Zawsze dbał o melodykę, a gitary wsparł instrumentami elektronicznymi, co przydało muzyce melancholijnego, gotyckiego monumentalizmu. Punkowcy nienawidzili rozbudowanych gitarowych solówek – tymczasem na debiutanckiej płycie The Cure znalazła się reinterpretacja „Foxy Lady” Hendriksa. Właśnie dzięki oryginalnym pomysłom Smitha zespół – wraz z U2 i Depeche Mode – jest jedną z trzech najważniejszych brytyjskich grup, które debiutowały 30 lat temu i przetrwały liczne zmiany muzycznych mód.O ile Bono z kolegami zawze byli w rocku misjonarzami – ostatnio idei społeczeństwa otwartego – Robert Smith zawsze celebrował swój pesymizm, podobnie zresztą jak David Gahan z Depeche Mode. Głównym tematem piosenek The Cure jest dezintegracja osobowości, obsesje samobójcze i śmierć. Tych problemów dotykał napisany pod wpływem opowiadania Alberta Camusa „Obcy” ich pierwszy przebój „Killing an Arab”, któremu wytykano rasistowski podtekst. Sam zespół dystansował się od takich interpretacji. Zarówno po wybuchu pierwszej wojny w Zatoce Perskiej, jak i po tragedii World Trade Center zabiegał, żeby piosenka nie była grana w radiu. A na koncertach wykonywał ją pod zmienionymi tytułami „Kissing an Arab” albo „Killing Another One”. Pożegnaniem z wiarą stała się płyta „Faith” nagrywana, gdy umierała matka gitarzysty Porla Thompsona. Smith chodził wtedy do kościoła, obserwował modlących się ludzi i dziwił, dlaczego w imię czegoś, co niepewne, poświęcają całe swoje życie.
Słuchacze, którzy nie należą do grona wyznawców The Cure, mogą uznać postawę Smitha za śmieszną. Nietrudno bowiem pomyśleć, że jego nieszczęście jest na pokaz, i od trzech dekad im bardziej jest załamany – tym lepiej sprzedają się jego piosenki.

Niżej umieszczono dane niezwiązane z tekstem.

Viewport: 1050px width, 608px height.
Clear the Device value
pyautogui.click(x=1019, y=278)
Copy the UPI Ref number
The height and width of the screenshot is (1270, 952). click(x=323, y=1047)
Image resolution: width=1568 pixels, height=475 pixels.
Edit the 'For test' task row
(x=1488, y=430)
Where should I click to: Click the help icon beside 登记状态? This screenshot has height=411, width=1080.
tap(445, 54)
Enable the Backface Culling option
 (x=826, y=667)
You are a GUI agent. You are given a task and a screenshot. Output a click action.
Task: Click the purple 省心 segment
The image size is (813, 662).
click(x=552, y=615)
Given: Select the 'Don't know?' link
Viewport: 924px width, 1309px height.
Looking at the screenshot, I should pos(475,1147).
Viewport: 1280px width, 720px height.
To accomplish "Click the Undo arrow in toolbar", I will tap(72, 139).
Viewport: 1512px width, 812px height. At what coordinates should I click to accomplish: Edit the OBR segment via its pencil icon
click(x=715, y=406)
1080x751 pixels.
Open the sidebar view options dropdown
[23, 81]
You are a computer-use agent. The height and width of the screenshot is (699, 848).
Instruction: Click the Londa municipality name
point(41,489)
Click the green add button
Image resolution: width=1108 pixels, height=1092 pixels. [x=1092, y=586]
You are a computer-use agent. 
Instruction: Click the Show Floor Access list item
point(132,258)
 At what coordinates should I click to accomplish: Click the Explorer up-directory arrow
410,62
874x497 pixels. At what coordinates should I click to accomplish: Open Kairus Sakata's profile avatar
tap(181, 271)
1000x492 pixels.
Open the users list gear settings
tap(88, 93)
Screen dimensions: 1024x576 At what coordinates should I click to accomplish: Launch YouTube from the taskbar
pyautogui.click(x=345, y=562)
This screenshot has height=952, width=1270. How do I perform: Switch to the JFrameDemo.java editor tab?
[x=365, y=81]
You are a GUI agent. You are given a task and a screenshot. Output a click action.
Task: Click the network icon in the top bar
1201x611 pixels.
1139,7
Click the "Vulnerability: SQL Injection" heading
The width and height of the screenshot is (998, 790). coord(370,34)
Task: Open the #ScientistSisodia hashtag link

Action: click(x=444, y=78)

Oczywiście wypada się cieszyć, że w przeciwieństwie do Iana Curtisa z Joy Division nie popełnił samobójstwa. Jego wielką zasługą jest to, że trzyma przy życiu podobnych sobie nieszczęśników – znajdują w nim dobry przykład. Bo muzyka Roberta Smitha jest jak kołysanka: z jednej strony przygnębiająca, z drugiej pocieszająca. Najlepszym tego przykładem jest jeden z największych przebojów zespołu – właśnie „Lullaby”.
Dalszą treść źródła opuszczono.